### TO DO
Pick every line from the data that holds the word "will".

[MATERIAL FOR THIS EXERCISE Boundary: Start]

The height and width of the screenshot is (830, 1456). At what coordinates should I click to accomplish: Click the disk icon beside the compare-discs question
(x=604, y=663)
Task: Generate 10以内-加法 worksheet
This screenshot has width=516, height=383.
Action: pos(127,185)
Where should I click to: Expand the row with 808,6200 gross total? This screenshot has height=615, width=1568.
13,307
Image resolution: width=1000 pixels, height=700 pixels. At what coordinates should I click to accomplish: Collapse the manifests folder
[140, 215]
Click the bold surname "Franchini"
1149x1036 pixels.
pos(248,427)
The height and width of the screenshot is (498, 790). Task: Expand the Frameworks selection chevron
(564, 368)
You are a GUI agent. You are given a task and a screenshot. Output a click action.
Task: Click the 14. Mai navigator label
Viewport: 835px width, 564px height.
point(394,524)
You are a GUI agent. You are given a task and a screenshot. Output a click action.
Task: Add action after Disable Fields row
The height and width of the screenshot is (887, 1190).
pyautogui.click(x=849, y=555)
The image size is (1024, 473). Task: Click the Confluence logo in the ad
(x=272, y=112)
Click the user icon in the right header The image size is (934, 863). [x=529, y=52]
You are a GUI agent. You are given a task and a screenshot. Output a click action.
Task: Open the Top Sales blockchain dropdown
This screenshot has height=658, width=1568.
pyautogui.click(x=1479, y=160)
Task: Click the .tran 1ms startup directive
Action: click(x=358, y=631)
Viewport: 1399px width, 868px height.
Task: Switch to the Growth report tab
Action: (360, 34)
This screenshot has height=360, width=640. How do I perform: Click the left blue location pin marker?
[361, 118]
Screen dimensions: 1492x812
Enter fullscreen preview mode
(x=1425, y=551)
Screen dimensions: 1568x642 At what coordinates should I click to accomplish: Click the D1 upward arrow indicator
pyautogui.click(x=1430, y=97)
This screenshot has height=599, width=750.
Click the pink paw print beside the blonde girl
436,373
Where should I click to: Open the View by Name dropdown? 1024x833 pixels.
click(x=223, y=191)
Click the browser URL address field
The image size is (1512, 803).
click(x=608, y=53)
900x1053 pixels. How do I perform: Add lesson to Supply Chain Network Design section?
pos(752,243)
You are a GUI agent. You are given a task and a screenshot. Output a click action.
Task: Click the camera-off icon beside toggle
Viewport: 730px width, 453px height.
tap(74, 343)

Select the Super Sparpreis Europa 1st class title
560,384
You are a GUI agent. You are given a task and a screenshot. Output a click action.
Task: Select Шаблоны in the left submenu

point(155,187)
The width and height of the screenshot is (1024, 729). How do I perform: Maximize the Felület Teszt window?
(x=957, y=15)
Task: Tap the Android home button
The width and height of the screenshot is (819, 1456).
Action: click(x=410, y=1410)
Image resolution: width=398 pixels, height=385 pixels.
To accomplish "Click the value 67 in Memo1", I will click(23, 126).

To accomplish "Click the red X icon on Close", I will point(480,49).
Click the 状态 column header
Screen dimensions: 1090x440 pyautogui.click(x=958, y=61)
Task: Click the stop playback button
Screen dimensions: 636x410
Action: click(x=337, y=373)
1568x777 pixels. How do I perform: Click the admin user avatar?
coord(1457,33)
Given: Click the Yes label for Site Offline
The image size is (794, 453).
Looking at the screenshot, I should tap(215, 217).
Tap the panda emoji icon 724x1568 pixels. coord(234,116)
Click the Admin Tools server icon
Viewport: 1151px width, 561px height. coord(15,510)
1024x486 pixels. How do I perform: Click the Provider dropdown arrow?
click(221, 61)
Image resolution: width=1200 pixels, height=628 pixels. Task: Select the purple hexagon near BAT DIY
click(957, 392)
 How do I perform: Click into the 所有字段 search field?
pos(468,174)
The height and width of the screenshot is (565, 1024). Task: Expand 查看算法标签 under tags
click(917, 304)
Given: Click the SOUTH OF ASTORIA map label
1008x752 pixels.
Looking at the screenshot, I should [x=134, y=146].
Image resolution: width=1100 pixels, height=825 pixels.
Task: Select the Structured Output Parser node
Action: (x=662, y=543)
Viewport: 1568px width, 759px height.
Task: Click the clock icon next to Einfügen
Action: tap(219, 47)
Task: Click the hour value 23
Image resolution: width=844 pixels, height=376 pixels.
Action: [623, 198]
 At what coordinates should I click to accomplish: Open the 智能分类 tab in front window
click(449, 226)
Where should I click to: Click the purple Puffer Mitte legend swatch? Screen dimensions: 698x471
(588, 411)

[MATERIAL FOR THIS EXERCISE Boundary: End]

### EXERCISE RESPONSE
To accomplish "Click the value 67 in Memo1", I will click(23, 126).
To accomplish "Click the red X icon on Close", I will point(480,49).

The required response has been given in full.